Disséquer les affiches électorales est un jeu qui peu s’avérer amusant, forçant une réflexion que le premier coup d’œil ne permet évidemment pas.

Les prochaines votations cantonales auront lieu le 27 novembre 2011, le peuple genevois sera amené à se prononcer sur cinq points plus ou moins importants.


Le premier point concerne la loi générale sur les contributions publiques, derrière ce nom obscur se cache une modification d’une loi de 1887 dont la nouvelle teneur soumettrait les détenteurs de chiens à un impôts annuel variant de 50 à 100 balles suivant le nombre de bêtes. Les chiens d’aides aux handicapés, policiers ou hébergés dans des refuges seraient heureusement épargnés.

Il est important de noter que les clebs genevois sont normalement déjà taxés, sauf que plus de la moitié des propriétaires ne déclarent pas leur animal et sont donc hors-la-loi. La nouvelle loi vise donc simplement à régulariser un système existant.


Le deuxième point concerne l’abrogation d’une taxe appelée « droit des pauvres » , tristement connue par tout organisateur de tombola ou de soirée payante. Cette taxe remonte à 1845 et pompait une partie des bénéfices de toute manifestation artistiques, musicale ou sportive.
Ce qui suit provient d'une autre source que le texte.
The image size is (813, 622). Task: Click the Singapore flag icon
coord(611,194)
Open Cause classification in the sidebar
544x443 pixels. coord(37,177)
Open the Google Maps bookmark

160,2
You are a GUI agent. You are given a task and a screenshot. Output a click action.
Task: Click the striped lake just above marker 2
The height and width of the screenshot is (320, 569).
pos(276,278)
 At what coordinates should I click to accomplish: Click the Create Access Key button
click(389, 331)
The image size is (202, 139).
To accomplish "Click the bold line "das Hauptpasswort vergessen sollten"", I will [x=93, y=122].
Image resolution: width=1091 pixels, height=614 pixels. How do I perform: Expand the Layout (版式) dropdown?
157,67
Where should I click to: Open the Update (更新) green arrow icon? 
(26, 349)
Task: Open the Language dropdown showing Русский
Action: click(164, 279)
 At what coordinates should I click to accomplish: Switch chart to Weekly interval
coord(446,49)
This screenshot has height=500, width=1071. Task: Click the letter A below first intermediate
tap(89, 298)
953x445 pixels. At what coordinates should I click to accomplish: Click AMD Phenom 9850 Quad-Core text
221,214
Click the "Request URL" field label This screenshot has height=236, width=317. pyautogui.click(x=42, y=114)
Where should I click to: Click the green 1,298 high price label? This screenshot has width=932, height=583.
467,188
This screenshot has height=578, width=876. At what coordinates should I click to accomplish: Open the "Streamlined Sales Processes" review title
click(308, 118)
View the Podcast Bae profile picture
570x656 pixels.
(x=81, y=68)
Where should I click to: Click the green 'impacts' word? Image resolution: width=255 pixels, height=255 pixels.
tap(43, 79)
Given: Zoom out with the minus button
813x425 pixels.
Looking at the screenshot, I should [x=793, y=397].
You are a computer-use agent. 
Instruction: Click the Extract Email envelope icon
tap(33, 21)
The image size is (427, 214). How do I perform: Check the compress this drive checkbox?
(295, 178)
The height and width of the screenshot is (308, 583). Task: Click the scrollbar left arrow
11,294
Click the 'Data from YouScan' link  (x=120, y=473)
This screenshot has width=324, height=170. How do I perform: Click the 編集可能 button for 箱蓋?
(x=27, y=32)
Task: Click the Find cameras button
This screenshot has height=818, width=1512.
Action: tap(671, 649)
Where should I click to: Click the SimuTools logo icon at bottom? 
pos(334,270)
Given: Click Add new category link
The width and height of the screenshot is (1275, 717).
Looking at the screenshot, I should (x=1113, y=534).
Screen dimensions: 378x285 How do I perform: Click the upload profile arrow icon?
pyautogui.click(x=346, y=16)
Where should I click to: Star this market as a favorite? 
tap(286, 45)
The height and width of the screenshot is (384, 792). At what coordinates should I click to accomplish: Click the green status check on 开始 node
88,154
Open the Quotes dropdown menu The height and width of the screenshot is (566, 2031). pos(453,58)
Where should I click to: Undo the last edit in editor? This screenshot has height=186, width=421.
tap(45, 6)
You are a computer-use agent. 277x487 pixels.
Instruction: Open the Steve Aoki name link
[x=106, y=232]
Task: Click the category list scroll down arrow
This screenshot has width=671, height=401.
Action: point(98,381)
Elle a été en partie abrogée au début du millénaire et ne subsiste actuellement plus que pour les jeux d’argent. Les bénéfices sont actuellement répartis comme suit : 70% partent à l’Hospice Général, le reste à diverses associations telles que « Emmaüs », « Caritas », « Viol Secours », « SOS Femmes » ainsi que d’autres du même acabit. Son importance n’est donc pas à démontrer, le Grand Conseil recommande pourtant d’approuver le texte.


Le troisième point concerne la loi sur les droits d’enregistrements des actes notariés, le texte original et son explication sont chiants à mourir, je te l’épargne.


Le quatrième point concerne l’aide sociale individuelle (LASI), l’initiative veut remplacer le revenu minimum cantonal d’aide sociale (RMCAS) par un nouveau système d’aide aux chômeurs de l’extrême.


Le cinquième et dernier point est l’initiative « pour le droit à un salaire minimum » , qui d’après les premières discussions semble être une fausse bonne idée, avec l’exemple du SMIC français à l’appui. En effet, le « salaire minimum interprofessionnel de croissance » français introduit en 1970 est devenu un montant standard au fil du temps, tirant les rémunérations vers le bas.